[ENTRIES SUPPLIED]

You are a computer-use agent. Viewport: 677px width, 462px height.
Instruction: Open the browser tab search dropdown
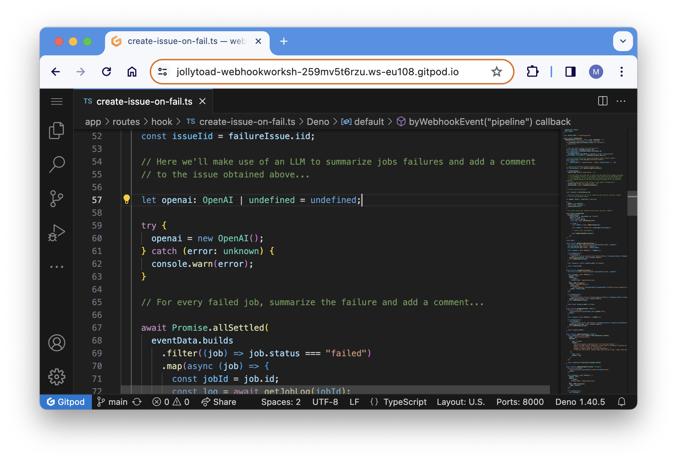[x=623, y=41]
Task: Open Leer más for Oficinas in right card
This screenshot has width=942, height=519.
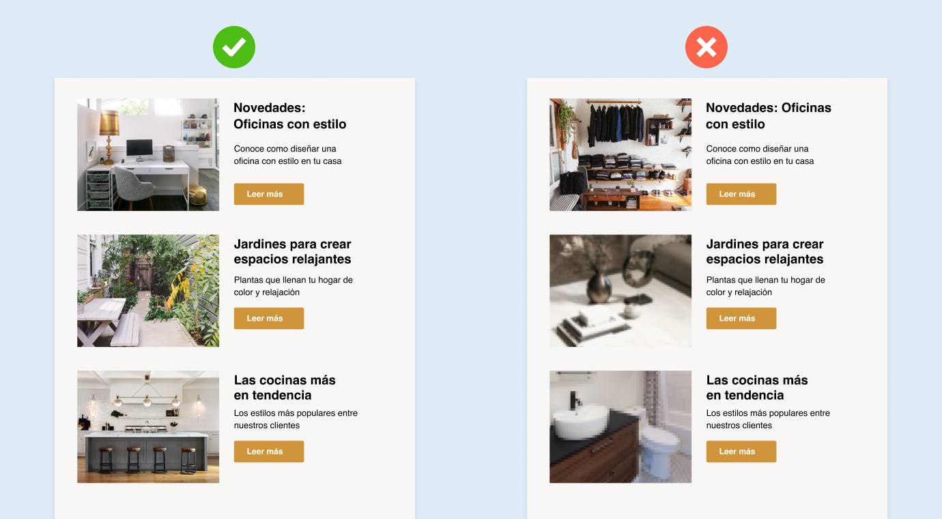Action: coord(741,194)
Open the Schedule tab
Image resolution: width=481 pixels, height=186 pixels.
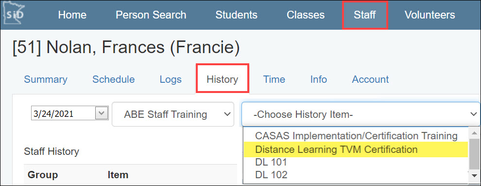click(x=114, y=79)
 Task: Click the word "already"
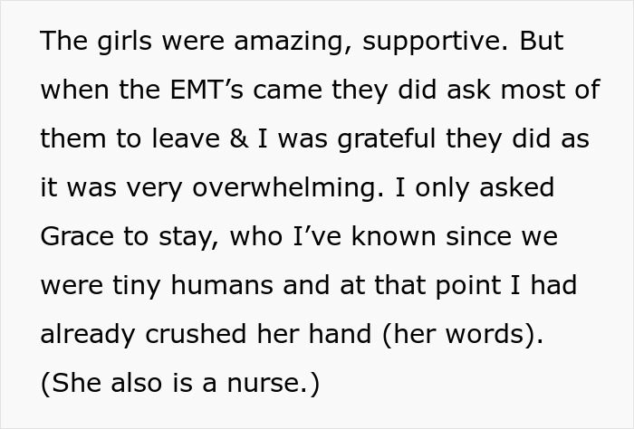coord(84,333)
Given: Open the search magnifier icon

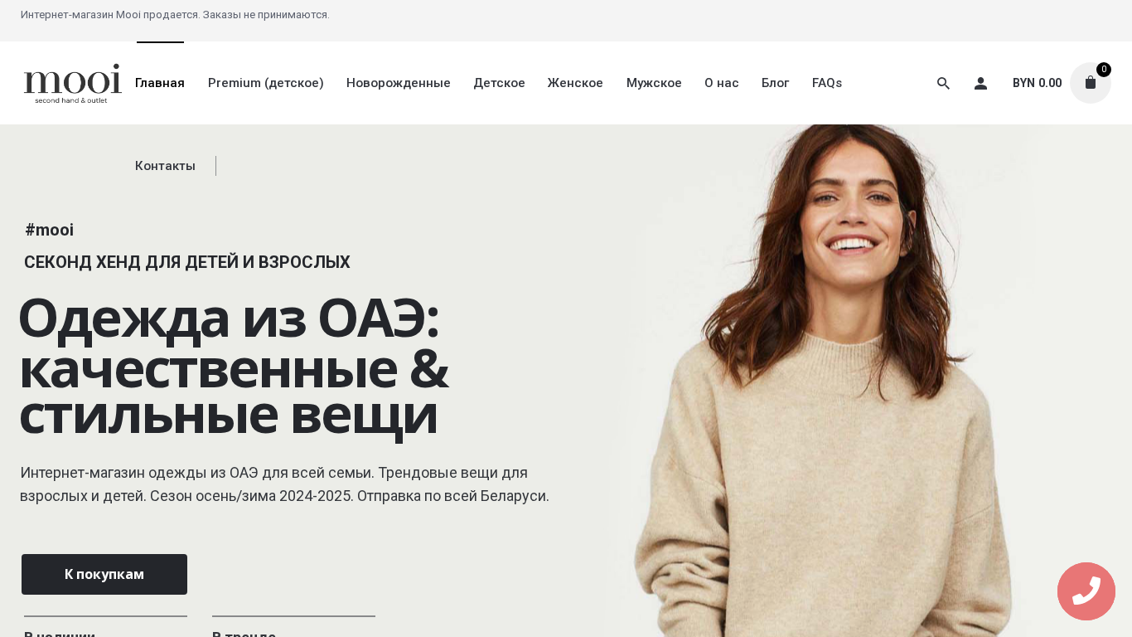Looking at the screenshot, I should (x=943, y=83).
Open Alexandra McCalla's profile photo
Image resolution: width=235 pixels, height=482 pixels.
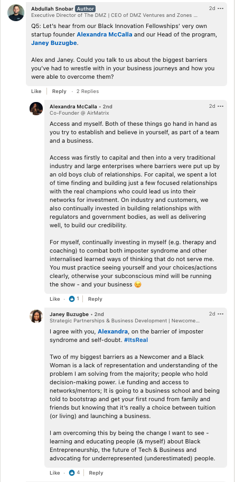[36, 108]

[/ENTRIES SUPPLIED]

Copy out all the entries precisely. No images.

You are a computer-use agent. Viewport: 677px width, 462px height.
Instruction: Open the browser tab search dropdown
[x=623, y=41]
Task: Open Leer más for Oficinas in right card
This screenshot has width=942, height=519.
Action: coord(741,194)
Open the Schedule tab
Image resolution: width=481 pixels, height=186 pixels.
click(x=114, y=79)
 Task: Click the word "already"
coord(84,333)
Given: Open the search magnifier icon

Looking at the screenshot, I should (x=943, y=83).
Open Alexandra McCalla's profile photo
Image resolution: width=235 pixels, height=482 pixels.
[36, 108]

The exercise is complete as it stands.